====== TRECHO SELECIONADO
FNA – Como os arquitetos podem fazer com que esses dois pontos andem juntos?
Mariana – São importantes as diversas atuações que os profissionais de arquitetura e urbanismo podem ter para viabilizar cidades mais inclusivas, também é importante para os profissionais entenderem que se trata de um processo e que demanda tempo para que as coisas aconteçam. Dito isso, desde a faculdade, devemos formar estudantes sensíveis às problemáticas do espaço, da casa ao espaço urbano, para que em sua vida profissional eles possam atuar seja em iniciativas privadas, de pequenas às grandes empresas, ou nas iniciativas públicas, nas prefeituras, na gestão das cidades brasileiras, para que possamos pensar em realidades diferentes daquelas que estamos vivendo.
FNA – Na sua opinião, o que contribui para a exclusão dos menos favorecidos do acesso às cidades?
============
====== DADOS FORNECIDOS
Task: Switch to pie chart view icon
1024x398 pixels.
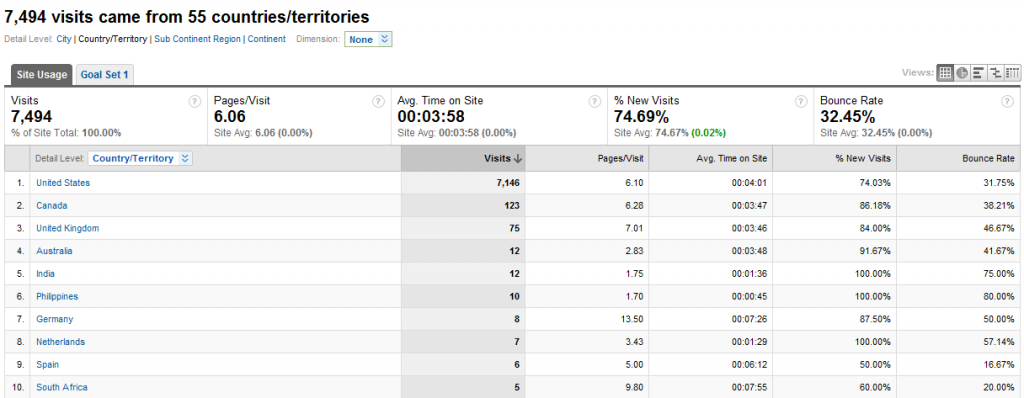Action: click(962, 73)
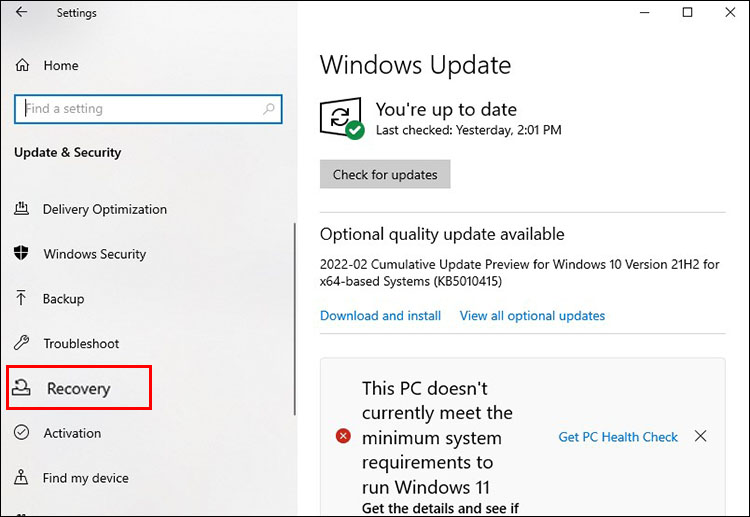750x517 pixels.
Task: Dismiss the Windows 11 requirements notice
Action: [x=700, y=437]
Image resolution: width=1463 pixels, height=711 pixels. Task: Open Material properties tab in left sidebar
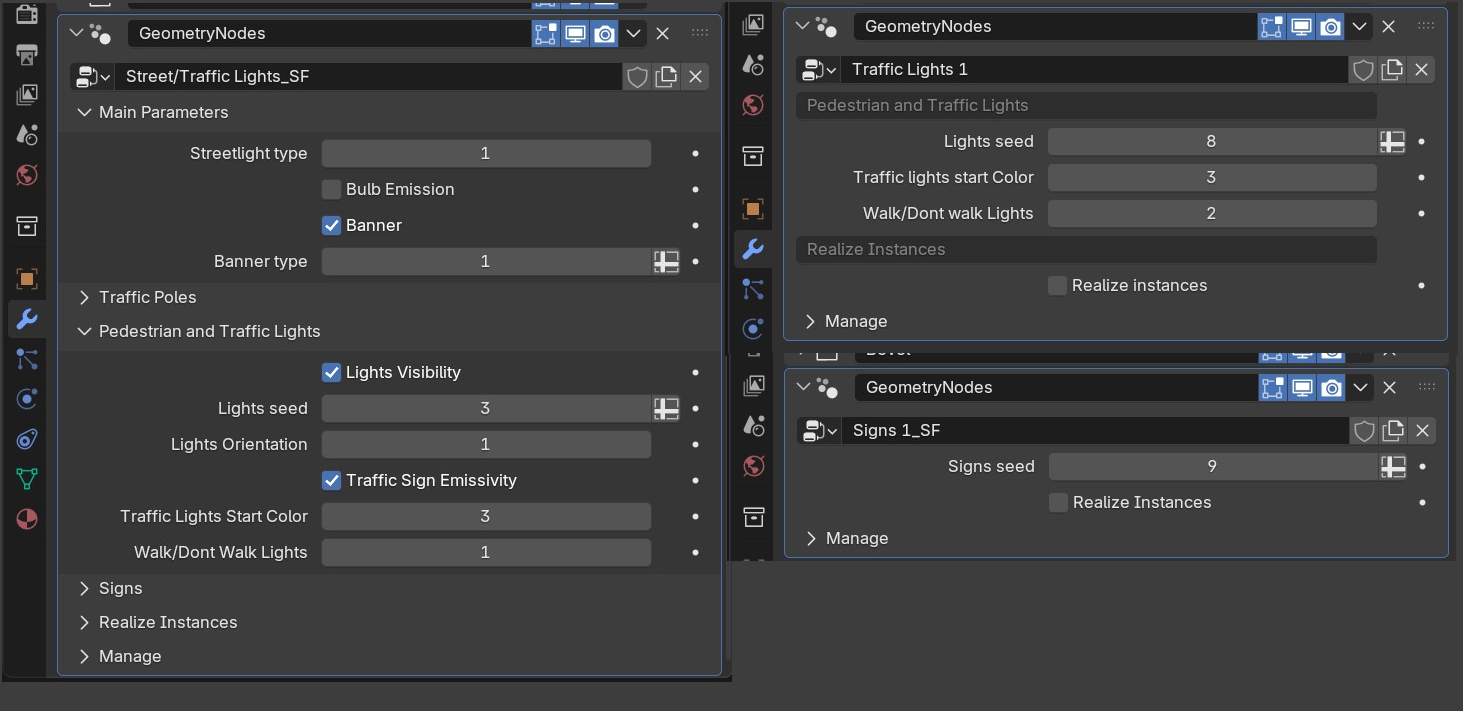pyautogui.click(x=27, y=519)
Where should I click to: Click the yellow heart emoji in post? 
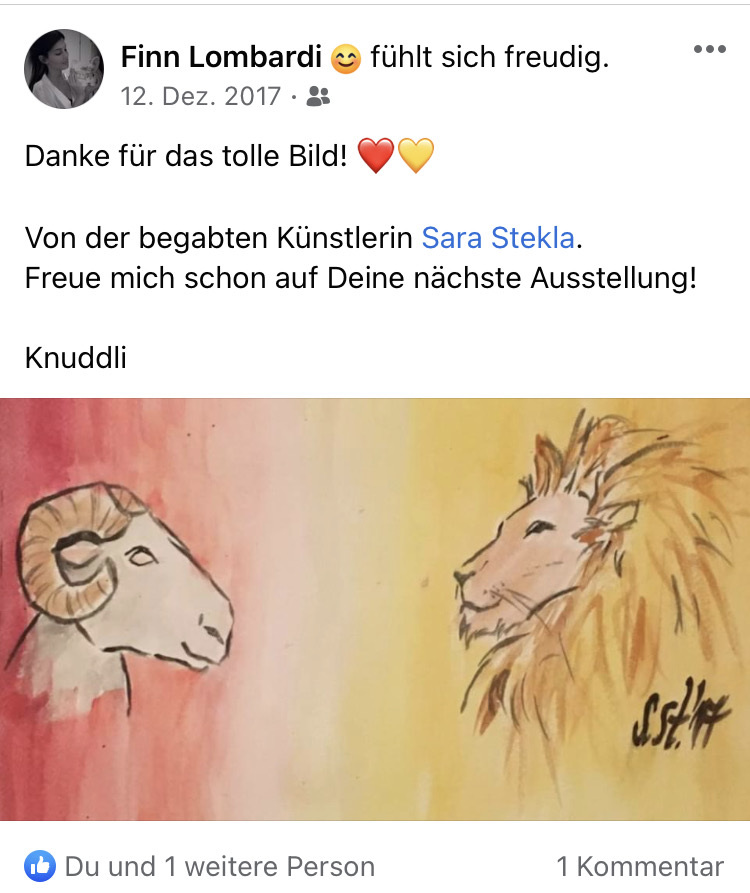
============
• **LISTA DE TAREFAS**
A: De acordo com o trecho selecionado, desde quando se devem formar estudantes sensíveis às problemáticas do espaço?
B: Reescreva a parte do trecho selecionado que começa em "Mariana – São" e termina em "acesso às cidades?", substituindo "estudantes" por "alunos".
C: Segundo a fala de Mariana no trecho selecionado, em quais âmbitos os futuros profissionais poderão atuar? Liste todos.

• **RESPOSTAS**
A: Desde a faculdade.

B:
Mariana – São importantes as diversas atuações que os profissionais de arquitetura e urbanismo podem ter para viabilizar cidades mais inclusivas, também é importante para os profissionais entenderem que se trata de um processo e que demanda tempo para que as coisas aconteçam. Dito isso, desde a faculdade, devemos formar alunos sensíveis às problemáticas do espaço, da casa ao espaço urbano, para que em sua vida profissional eles possam atuar seja em iniciativas privadas, de pequenas às grandes empresas, ou nas iniciativas públicas, nas prefeituras, na gestão das cidades brasileiras, para que possamos pensar em realidades diferentes daquelas que estamos vivendo.
FNA – Na sua opinião, o que contribui para a exclusão dos menos favorecidos do acesso às cidades?

C: Iniciativas privadas; pequenas e grandes empresas; iniciativas públicas; prefeituras; gestão das cidades brasileiras.